Please note that all translations are automatically generated.

Click here for the english version. For other languages click here.

Abstract

Microtubuli (MT) plus-eind volgen eiwitten (+ tips) te lokaliseren aan de groeiende plus-uiteinden van MT's en reguleren MT dynamiek 1,2. Een van de meest bekende en algemeen gebruikte + filtreren voor het analyseren MT dynamiek de End-bindingseiwit, EB1, waarbij alle groeiende MT plus-uiteinden bindt, en dus is een merker voor MT polymerisatie 1. Veel studies van EB1 gedrag binnen de groei kegels zijn tijdrovend en vooringenomen computerondersteunde, met de hand bijhouden methoden gebruikt om individuele MT 1-3 analyseren. Onze aanpak is om globale parameters van MT dynamiek met behulp van het softwarepakket, plusTipTracker 4, na de overname van een hoge resolutie, live beelden van gelabeld EB1 in gekweekte embryonale groei kegels 5 kwantificeren. Deze software is een MATLAB-gebaseerde, open-source, gebruiksvriendelijk pakket dat geautomatiseerde detectie, tracking, visualisatie en analyse voor films van fluorescent-gelabelde + TIP's combineert. Hier presenteren we het protocol voor het gebruik van plusTipTracker voor de analyse van fluorescent-gelabelde + TIP kometen in gekweekte Xenopus laevis groei kegels. Echter kan deze software ook worden gebruikt om MT dynamiek karakteriseren verschillende celtypen 6-8.

Introduction

Het doel van deze methode is kwantitatieve informatie over microtubuli (MT)-plus-end volgen proteïne (+ TIP) dynamiek in levende groei kegels verkrijgen. MT + TIP's zijn een groep van eiwitten die lokaliseren aan de plus-uiteinden van MT 9,10. Zij voeren een groot aantal functies om de parameters van MT dynamische instabiliteit 11, met inbegrip van de tarieven van de polymerisatie, catastrofe, en redding te reguleren. Een veel gebruikte werkwijze voor het analyseren MT dynamiek het gedrag van de + TIP EB1, dat specifiek bindt aan groeiende MT plus 1,12 details volgen. EB1 is bekend dat een aantal andere eiwitten te werven om aan de groeiende MT plus-ends 13,14, en is onlangs opgericht als een MT rijping factor 15, het bevorderen van zowel MT groei en catastrofe frequentie 15,16.

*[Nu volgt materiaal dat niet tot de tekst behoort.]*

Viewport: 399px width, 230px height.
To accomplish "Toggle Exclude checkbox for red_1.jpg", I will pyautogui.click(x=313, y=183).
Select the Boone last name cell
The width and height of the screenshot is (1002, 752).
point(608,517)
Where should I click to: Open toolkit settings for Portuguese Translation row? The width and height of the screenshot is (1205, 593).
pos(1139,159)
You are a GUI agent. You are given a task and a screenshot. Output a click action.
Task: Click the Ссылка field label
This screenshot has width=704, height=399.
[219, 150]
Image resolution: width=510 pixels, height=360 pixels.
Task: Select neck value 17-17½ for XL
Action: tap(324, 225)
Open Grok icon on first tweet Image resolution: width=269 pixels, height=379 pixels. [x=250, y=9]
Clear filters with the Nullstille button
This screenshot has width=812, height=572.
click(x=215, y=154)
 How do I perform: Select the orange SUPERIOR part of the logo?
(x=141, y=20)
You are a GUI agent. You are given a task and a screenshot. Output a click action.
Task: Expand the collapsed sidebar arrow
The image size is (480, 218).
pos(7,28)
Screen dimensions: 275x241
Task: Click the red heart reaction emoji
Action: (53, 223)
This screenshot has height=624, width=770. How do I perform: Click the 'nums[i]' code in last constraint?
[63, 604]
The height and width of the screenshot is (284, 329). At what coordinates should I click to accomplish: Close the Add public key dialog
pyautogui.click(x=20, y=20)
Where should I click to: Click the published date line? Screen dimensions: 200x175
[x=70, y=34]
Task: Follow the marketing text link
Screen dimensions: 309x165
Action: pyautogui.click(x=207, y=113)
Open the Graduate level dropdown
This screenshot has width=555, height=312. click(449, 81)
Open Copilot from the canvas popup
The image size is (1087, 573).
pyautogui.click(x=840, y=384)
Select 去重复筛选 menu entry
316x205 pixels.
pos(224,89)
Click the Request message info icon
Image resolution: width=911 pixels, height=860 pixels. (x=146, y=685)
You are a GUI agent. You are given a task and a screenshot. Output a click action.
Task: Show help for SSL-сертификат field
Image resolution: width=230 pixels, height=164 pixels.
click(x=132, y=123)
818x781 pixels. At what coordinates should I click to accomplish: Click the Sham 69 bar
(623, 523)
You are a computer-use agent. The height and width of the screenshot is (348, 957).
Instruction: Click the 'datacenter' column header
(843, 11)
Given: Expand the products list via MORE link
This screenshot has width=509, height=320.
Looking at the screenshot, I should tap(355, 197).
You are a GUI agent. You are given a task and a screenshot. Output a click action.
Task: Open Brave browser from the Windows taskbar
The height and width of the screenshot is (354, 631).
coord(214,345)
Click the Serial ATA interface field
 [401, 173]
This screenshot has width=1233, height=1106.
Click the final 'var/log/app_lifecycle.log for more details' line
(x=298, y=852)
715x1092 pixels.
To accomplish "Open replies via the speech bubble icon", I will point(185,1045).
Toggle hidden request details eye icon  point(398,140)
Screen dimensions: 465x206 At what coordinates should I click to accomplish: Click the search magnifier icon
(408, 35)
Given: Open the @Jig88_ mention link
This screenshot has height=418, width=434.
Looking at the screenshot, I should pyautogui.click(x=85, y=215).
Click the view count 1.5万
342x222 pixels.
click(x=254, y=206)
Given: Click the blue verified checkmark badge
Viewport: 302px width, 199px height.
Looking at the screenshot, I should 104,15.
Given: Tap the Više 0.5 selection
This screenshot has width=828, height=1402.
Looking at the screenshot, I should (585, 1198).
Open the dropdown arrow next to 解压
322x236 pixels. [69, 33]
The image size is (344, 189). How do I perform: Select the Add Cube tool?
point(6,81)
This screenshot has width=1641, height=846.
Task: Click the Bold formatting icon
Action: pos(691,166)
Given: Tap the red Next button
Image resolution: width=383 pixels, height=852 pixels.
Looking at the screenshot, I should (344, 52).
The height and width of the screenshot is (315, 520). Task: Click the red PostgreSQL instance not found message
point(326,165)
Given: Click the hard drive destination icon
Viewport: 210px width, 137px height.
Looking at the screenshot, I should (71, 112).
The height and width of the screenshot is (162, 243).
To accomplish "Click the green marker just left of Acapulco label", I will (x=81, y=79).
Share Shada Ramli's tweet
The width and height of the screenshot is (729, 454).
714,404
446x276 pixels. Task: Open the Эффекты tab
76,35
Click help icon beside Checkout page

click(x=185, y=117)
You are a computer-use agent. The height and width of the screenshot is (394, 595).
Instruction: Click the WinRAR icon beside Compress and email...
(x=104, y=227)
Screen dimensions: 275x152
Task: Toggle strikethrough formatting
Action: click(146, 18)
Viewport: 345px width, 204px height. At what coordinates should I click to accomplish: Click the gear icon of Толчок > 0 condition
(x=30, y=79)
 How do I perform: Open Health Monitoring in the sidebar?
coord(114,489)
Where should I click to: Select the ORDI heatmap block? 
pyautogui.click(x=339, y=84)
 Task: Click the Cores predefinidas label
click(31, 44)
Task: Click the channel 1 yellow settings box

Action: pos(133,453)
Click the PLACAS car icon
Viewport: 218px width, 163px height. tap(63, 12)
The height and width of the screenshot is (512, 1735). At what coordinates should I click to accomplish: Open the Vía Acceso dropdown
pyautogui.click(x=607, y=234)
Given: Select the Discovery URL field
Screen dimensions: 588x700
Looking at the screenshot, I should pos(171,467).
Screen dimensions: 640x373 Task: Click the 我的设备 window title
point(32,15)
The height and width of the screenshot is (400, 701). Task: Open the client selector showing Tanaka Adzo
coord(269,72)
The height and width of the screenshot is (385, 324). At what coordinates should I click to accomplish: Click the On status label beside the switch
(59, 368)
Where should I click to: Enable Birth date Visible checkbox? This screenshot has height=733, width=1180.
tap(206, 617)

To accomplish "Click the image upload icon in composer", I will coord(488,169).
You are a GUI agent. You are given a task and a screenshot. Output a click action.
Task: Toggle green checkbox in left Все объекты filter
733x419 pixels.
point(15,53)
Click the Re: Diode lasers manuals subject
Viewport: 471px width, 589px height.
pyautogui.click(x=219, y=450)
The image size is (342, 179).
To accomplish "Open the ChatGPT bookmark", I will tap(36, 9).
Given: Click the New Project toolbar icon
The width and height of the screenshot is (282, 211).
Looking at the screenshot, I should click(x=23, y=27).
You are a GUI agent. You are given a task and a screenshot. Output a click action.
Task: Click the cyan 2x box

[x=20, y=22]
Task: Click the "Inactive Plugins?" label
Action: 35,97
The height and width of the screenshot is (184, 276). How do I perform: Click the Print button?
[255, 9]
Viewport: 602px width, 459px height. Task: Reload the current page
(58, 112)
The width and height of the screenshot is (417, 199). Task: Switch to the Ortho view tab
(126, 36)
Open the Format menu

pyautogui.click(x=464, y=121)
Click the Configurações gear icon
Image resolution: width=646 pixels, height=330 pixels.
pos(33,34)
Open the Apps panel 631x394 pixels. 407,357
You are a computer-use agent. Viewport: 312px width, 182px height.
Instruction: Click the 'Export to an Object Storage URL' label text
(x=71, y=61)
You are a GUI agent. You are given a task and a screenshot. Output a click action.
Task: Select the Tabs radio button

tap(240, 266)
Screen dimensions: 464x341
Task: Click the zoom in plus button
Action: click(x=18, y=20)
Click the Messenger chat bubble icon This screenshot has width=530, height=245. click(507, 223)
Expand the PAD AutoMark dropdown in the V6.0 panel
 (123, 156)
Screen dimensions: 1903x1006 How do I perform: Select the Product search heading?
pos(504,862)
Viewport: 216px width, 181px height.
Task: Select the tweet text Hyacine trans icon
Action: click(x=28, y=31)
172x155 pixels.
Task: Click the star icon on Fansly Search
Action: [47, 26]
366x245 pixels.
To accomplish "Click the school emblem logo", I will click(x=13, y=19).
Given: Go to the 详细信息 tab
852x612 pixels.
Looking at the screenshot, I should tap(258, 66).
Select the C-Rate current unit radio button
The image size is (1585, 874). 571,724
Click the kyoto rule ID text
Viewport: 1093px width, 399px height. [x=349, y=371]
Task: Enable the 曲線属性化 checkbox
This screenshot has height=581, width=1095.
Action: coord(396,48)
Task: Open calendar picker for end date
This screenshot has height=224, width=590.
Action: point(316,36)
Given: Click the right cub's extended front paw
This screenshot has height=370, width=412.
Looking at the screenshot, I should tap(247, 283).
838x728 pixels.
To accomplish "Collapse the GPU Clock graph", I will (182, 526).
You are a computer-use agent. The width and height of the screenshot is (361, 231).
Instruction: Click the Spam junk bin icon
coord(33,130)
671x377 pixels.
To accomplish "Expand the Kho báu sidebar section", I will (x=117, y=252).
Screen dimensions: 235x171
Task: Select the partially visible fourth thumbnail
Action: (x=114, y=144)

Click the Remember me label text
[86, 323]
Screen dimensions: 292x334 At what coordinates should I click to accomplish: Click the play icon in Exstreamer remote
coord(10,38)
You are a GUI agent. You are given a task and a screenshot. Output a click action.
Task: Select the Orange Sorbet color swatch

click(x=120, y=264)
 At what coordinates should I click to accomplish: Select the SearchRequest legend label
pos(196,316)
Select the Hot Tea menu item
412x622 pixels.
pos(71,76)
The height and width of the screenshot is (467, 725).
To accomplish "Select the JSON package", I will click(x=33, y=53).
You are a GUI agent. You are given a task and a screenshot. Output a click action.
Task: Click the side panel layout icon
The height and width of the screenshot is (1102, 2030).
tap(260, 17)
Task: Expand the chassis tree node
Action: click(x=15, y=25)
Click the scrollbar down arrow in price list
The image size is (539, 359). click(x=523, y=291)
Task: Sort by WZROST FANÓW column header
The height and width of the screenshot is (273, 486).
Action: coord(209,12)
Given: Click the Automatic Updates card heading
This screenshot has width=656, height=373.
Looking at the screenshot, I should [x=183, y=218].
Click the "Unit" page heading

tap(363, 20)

Veel studies van MT dynamiek binnen de groei kegels zijn hand volgen methoden om veranderingen in EB1-GFP dynamiek in de tijd 1-3 te meten gebruikt, zoals EB1 localizatiop MT plus-uiteinden kunnen worden gebruikt als een marker voor MT polymerisatie. Een belangrijk voordeel voor de behandeling EB1-GFP kometen als een proxy voor de MT groei is dat MT dynamiek kan worden gemeten, zelfs in regio's van belangrijke MT overlap. Hoewel de werkwijze hand bijhouden EB1-GFP kometen nuttige inzichten voorziet in MT gedragingen 1-3, is tijdrovend en kan worden voorgespannen. Bovendien, als afwijkende groei kegel gedrag waarschijnlijk het gevolg van minuut verschuivingen in het cytoskelet dynamiek, het analyseren van slechts een klein deel van de MT's (meestal nodig bij de hand-opsporing) belangrijke informatie kunnen missen.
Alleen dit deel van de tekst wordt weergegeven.